This repository has been archived on 2023-02-02. You can view files and clone it, but cannot push or open issues or pull requests.
mfgames-nitride-cil/src/MfGames.Nitride/Pipelines/README.md
D. Moonfire 9e93eb6ce6 refactor!: fixed missed namespaces
- reformatted code and cleaned up references
2023-01-14 18:19:42 -06:00

5.4 KiB

Pipelines

A pipeline is a set of operations that take an input of entities, performs various operations and transformations on them, and then returns a resulting list of entities which may or may not be the original ones. For pipelines that read files from the disk, the input may be empty. The output from the final pipelines may never be used.

A simple pipeline may:

  1. Load all the Markdown files to a disk.
  2. Convert the files into HTML.
  3. Write them out to a different location.
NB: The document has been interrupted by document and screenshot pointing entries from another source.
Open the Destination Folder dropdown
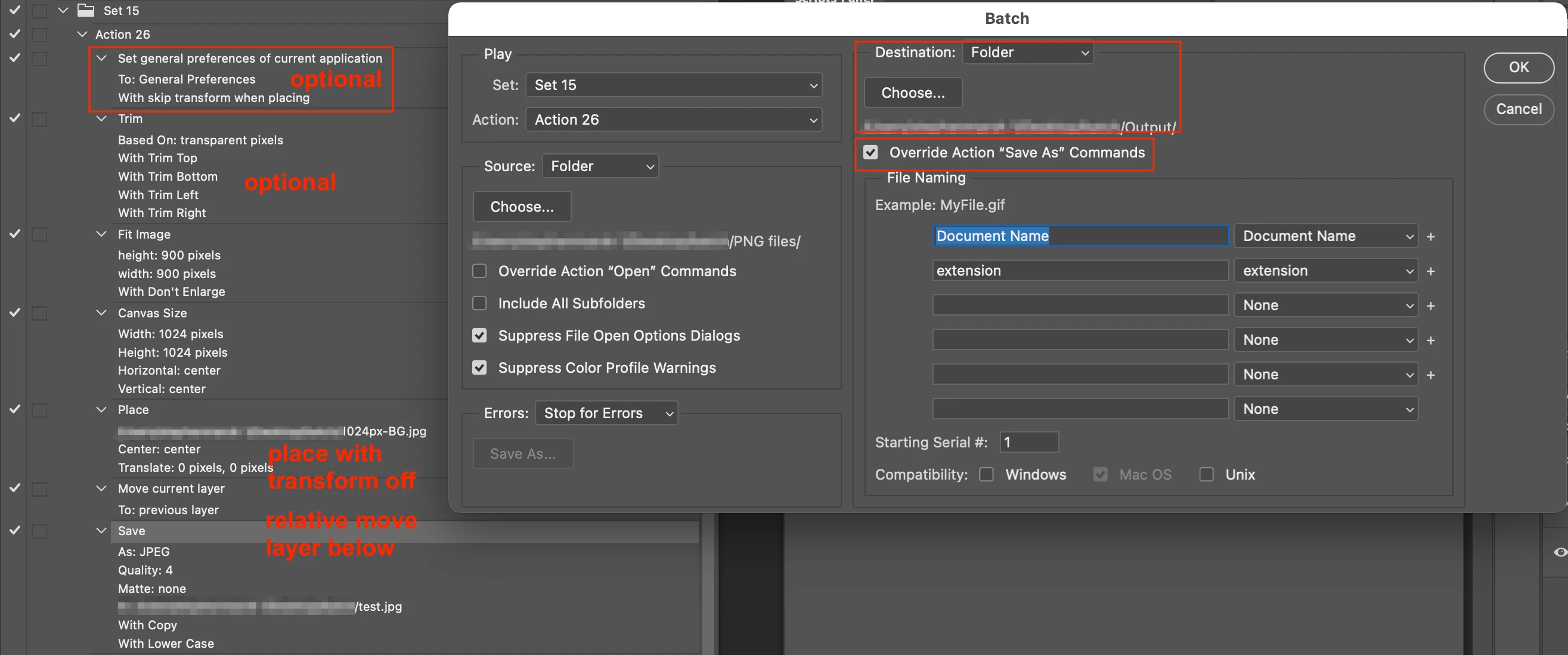 pos(1027,52)
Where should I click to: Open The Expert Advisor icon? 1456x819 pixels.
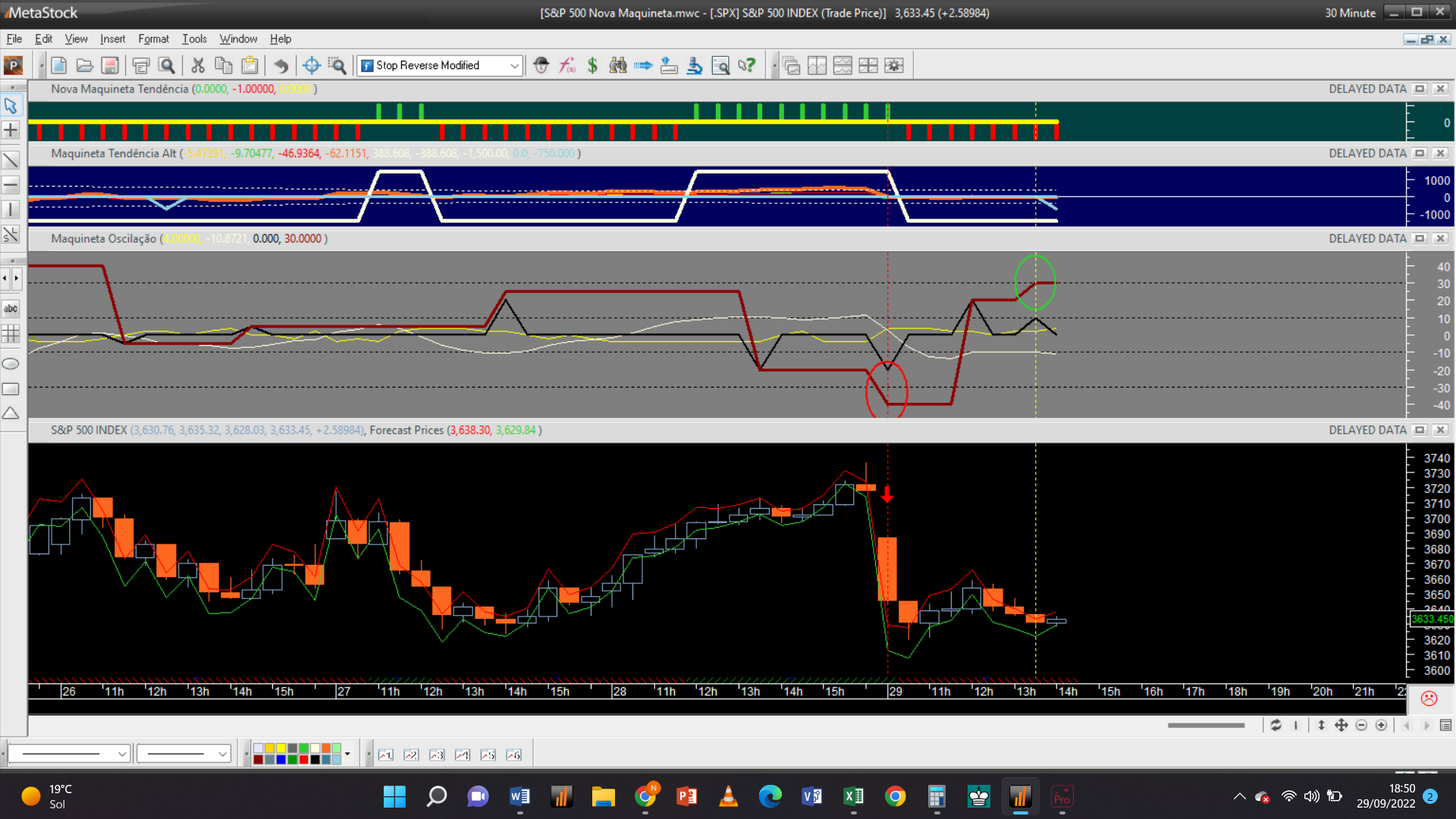(541, 66)
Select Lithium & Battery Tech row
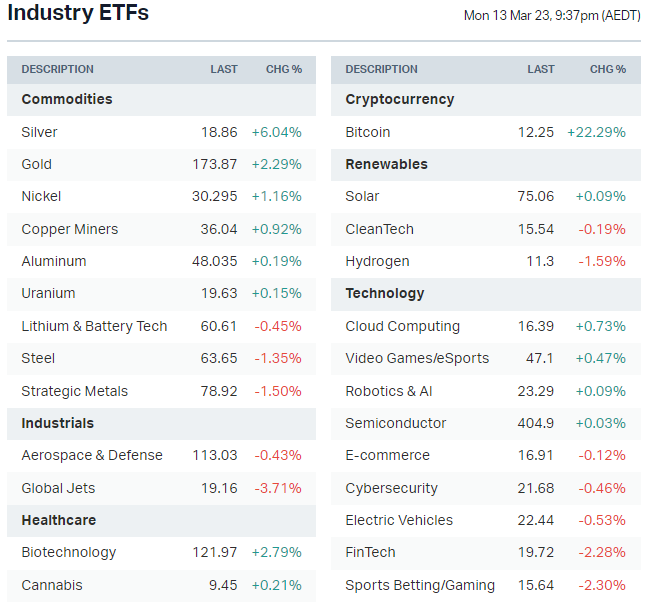648x608 pixels. point(94,326)
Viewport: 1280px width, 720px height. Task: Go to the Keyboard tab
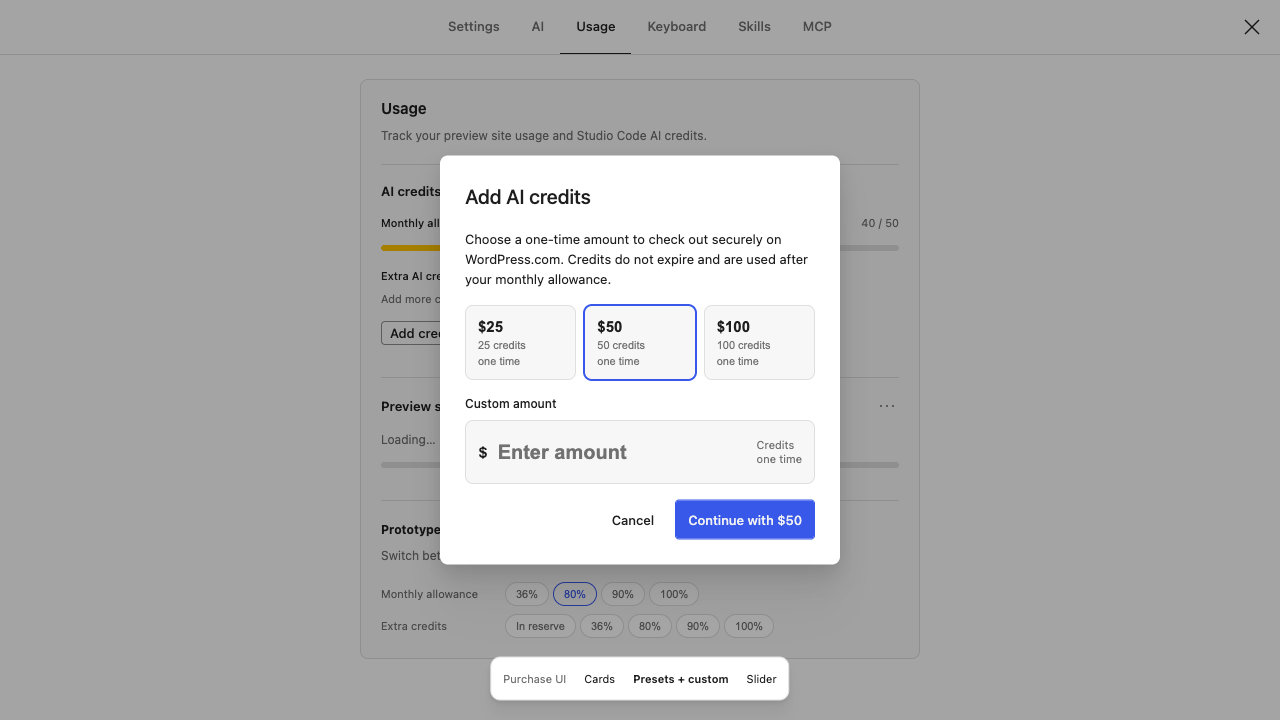677,27
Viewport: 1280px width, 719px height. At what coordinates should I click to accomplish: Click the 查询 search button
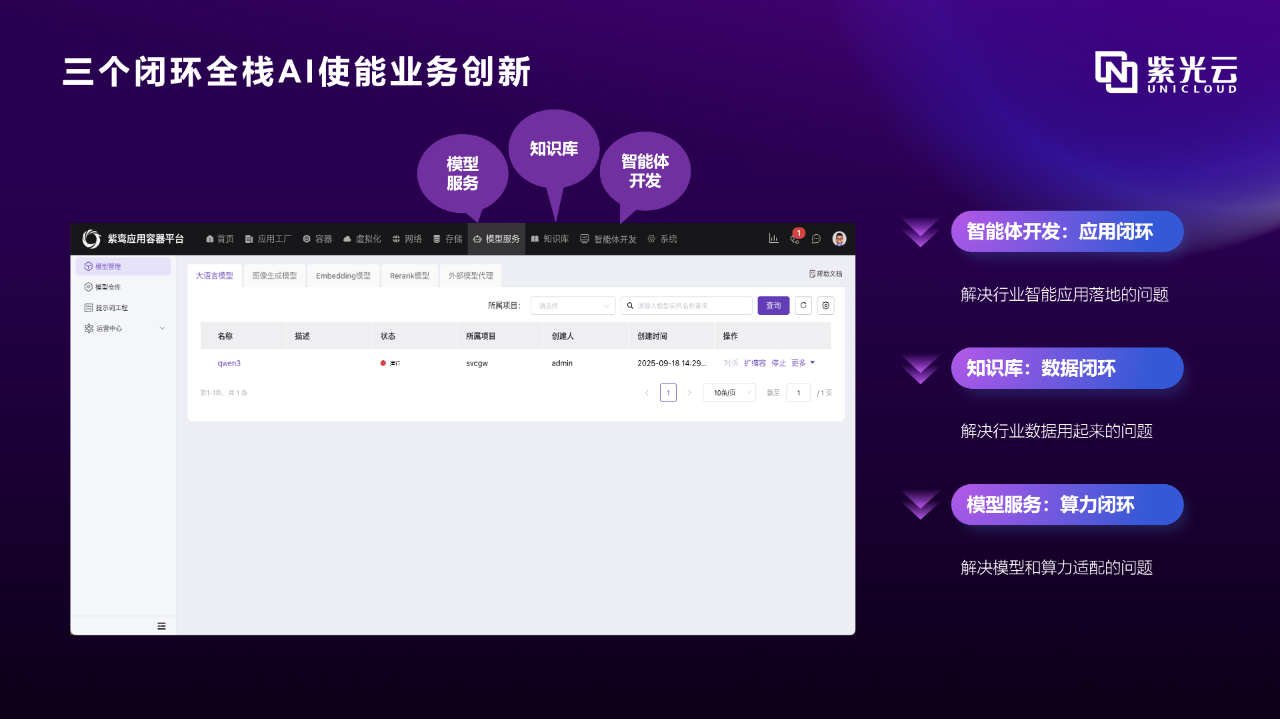[773, 306]
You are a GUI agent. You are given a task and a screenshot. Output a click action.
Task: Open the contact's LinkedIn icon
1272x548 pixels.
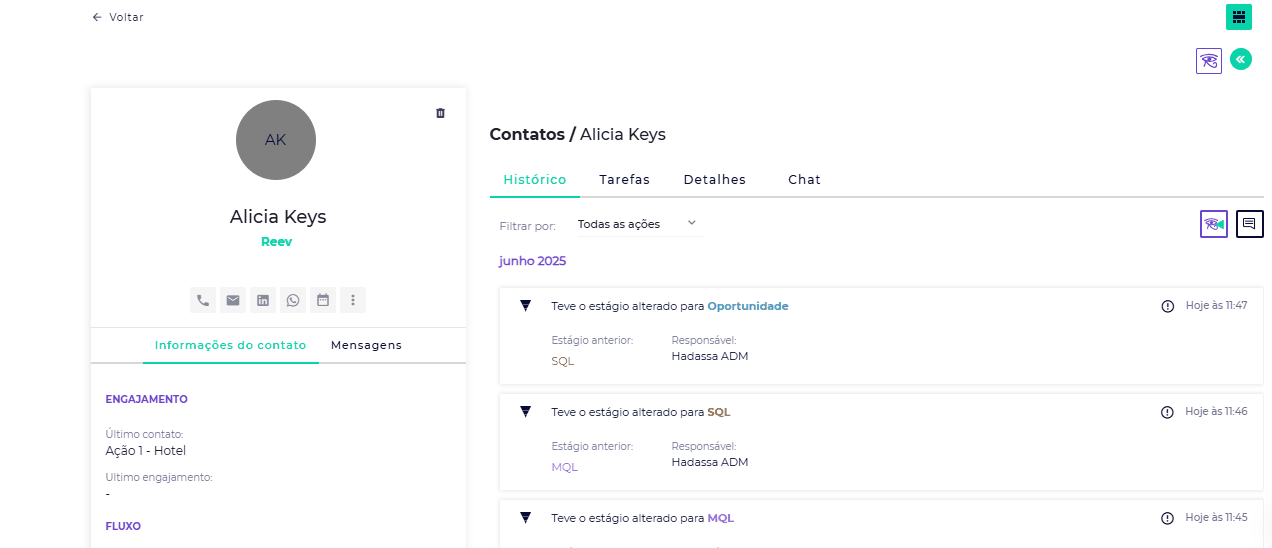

A pipeline implements the IPipeline interface or extends the convenience class Pipeline.

using MfGames.Nitride.Pipelines;

public class LoadFilesPipeline : Pipeline {}

Dependencies

Pipelines can be chained from another pipeline or from multiple pipelines. This chaining may be for organization purposes or the output from one pipeline may end up being fed into multiple pipelines. A pipeline may have 0-n pipelines it depends on.

var loadPipeline = new Pipeline();
var htmlPipeline = new Pipeline().AddDependency(loadPipeline);
var geminiPipeline = new GeminiPipeline(loadPipeline);

public class GeminiPipeline : Pipeline
{
    public GeminiPipeline(Pipeline loadPipeline)
    {
        this.AddDependency(loadPipeline);
    }
}

Since Nitride is built around dependency injection, the constructor is the place where the dependencies are typically set up.

ContainerBuilder builder;

builder.RegisterInstance<LoadPipeline>().AsSelf();
builder.RegisterInstance<GeminiPipline>().AsSelf();

IContainer container = builder;

var loadPipeline = new Pipeline();
var geminiPipeline = container.Resolve<GeminiPipeline>();

public class GeminiPipeline : Pipeline
{
    public GeminiPipeline(LoadPipeline loadPipeline)
    {
        this.AddDependency(loadPipeline);
    }
}

With the dependencies, pipelines are assumed to be directional, acyclic graph (DAG). This means that there are no circular dependencies and the code can determine the "entry" pipelines that will feed into the others until the processes are complete.

The DAG is also used to determine what is rebuilt during development. Only pipelines affected (including dependencies) by a change will be re-run to keep the process running as quickly as possible.

Processing

The primary purpose of the pipeline is to process the entites. This method is rather simple:

public async Task<IEnumerable<Entity>> RunAsync(
    IEnumerable<Entity> entities)
{
    return entities;
}

(For purposes of this document, async is added to all the methods even if the example would be better suited without it and using Task.FromResult() instead.)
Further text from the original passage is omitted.